Excerpt.
Functionally diverse microbial communities show resilience in response to a record-breaking rain event

• Published in: ISME Communications Vol. 2; no. 1; p. 81
• Main Authors: Walker, Jordan R, Woods, Alaina C, Pierce, Mary K, Steichen, Jamie L, Quigg, Antonietta, Kaiser, Karl, Labonté, Jessica M
• Format: Journal Article
• Language: English
• Published: London Springer Nature B.V 02.09.2022; Nature Publishing Group UK; Oxford University Press
• Subjects: Bioinformatics; Coalescence; Cyanobacteria; Ecosystem services; Ecosystems; Estuaries; Estuarine ecosystems; Floods; Genes; Geographical distribution; Hurricanes; Metagenomics; Microbial activity; Microbiomes; Microorganisms; Nitrogen fixation; Nitrogenation; Nutrients; Oxygen enrichment; Photosynthesis; Pollutants; Precipitation; Rain; Rainfall; Records & achievements; Resilience; Salinity; Sediments; Taxonomy; Water quality; Gulf of Mexico; Port Aransas Texas; San Jacinto River; United States > US; Texas; Galveston Bay
• ISSN: 2730-6151; 2730-6151
• DOI: 10.1038/s43705-022-00162-z

Abstract Estuaries provide many ecosystem services and host a majority of the world’s population. Here, the response of microbial communities after a record-breaking flood event in a highly urbanized estuary was followed. Hurricane Harvey (hereafter Harvey) was a category 4 hurricane that made landfall on the Texas coast in 2017 and lashed the Houston area with 1.4–1.7 × 1010 m3 of rainfall, disrupting the natural gradients of nutrients and salinity. Here, we utilized metagenomics to analyze how Harvey altered the microbial community of Galveston Bay over five weeks following the storm. We hypothesized that the community would shift from a marine dominated community to that of a terrestrial and freshwater origin. We found that following the storm there were changes in the distribution of species with specific metabolic capacities, such as Cyanobacteria, enriched in oxygenic photosynthesis and nitrogen fixation genes, as well as Verrucomicrobia and Betaproteobacteria, with high prevalence of the SOX complex and anoxygenic photosynthesis genes. On the other hand, dominant members of the community with more diverse metabolic capabilities showed less fluctuations in their distribution. Our results highlight how massive precipitation disturbances can alter microbial communities and how the coalescence of diverse microorganisms creates a resilient community able to maintain ecosystem services even when the system is in an altered state.

Collected data entries.
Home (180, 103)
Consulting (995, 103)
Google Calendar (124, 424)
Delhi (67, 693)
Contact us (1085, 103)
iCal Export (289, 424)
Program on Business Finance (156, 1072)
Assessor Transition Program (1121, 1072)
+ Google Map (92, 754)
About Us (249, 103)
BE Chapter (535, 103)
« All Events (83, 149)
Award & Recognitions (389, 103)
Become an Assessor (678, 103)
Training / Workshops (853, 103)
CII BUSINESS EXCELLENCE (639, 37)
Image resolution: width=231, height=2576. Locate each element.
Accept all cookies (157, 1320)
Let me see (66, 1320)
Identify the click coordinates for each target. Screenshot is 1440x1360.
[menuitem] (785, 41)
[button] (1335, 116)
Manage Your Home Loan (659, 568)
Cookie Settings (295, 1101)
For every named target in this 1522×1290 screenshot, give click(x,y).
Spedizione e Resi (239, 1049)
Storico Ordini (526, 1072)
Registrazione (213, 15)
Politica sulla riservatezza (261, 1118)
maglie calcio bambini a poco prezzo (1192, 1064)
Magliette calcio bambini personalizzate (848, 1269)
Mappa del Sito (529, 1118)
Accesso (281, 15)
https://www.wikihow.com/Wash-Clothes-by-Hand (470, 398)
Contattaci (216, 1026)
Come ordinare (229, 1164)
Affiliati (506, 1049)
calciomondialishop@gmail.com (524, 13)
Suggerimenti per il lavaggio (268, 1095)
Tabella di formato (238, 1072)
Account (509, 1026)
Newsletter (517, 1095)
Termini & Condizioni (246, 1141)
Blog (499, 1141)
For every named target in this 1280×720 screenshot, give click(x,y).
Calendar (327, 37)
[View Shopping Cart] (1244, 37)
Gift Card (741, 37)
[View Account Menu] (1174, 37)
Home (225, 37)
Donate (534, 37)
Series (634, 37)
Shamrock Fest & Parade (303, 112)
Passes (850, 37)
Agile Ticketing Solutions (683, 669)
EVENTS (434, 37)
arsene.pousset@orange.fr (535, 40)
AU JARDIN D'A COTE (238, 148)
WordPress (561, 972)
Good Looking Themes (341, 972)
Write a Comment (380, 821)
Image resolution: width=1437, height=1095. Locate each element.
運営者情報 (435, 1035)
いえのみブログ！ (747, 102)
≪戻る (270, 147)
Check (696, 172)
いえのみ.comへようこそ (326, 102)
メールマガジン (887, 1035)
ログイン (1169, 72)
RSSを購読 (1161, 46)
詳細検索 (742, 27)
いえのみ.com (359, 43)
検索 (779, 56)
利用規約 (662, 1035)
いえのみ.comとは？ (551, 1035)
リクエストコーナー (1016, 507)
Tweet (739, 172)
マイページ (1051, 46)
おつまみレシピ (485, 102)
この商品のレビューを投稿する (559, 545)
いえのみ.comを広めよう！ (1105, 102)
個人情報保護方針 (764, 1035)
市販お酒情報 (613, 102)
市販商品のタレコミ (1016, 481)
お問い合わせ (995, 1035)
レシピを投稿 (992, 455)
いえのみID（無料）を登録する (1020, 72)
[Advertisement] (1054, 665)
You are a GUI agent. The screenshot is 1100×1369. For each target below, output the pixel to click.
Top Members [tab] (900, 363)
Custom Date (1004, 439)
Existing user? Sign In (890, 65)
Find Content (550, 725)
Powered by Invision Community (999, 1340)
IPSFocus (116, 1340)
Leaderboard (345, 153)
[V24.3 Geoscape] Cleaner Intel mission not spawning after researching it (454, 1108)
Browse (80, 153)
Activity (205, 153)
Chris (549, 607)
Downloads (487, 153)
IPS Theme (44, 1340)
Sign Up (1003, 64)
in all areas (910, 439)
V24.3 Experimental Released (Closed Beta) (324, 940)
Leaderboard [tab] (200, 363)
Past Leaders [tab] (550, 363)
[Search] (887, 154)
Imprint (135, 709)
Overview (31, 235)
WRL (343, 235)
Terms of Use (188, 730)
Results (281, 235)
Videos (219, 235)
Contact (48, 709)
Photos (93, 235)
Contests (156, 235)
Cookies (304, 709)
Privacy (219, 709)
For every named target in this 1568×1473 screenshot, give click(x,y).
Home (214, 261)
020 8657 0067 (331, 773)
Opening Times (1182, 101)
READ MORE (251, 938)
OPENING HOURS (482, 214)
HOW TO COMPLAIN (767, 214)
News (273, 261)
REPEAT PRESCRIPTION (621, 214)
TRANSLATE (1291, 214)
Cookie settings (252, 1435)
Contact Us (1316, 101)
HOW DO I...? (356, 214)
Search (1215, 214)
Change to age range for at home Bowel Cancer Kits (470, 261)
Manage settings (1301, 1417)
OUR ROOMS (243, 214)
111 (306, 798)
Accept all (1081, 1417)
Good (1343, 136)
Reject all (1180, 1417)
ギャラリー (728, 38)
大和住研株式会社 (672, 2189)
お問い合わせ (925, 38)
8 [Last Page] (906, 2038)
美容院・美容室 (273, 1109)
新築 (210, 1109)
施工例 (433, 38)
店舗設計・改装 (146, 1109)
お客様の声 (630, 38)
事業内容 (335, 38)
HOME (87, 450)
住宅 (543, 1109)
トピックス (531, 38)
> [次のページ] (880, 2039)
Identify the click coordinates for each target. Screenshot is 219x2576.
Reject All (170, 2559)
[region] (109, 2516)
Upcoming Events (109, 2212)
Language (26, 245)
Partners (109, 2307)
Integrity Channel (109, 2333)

Exercise description.
Answer these about the microbial resilience article:
1. In which journal did it appear?
2. What category of hurricane was Harvey?
3. For how many weeks after the storm was the microbial community of Galveston Bay analyzed?
This material is separate from the microbial resilience article.

Task answer.
1. ISME Communications
2. Category 4
3. Five weeks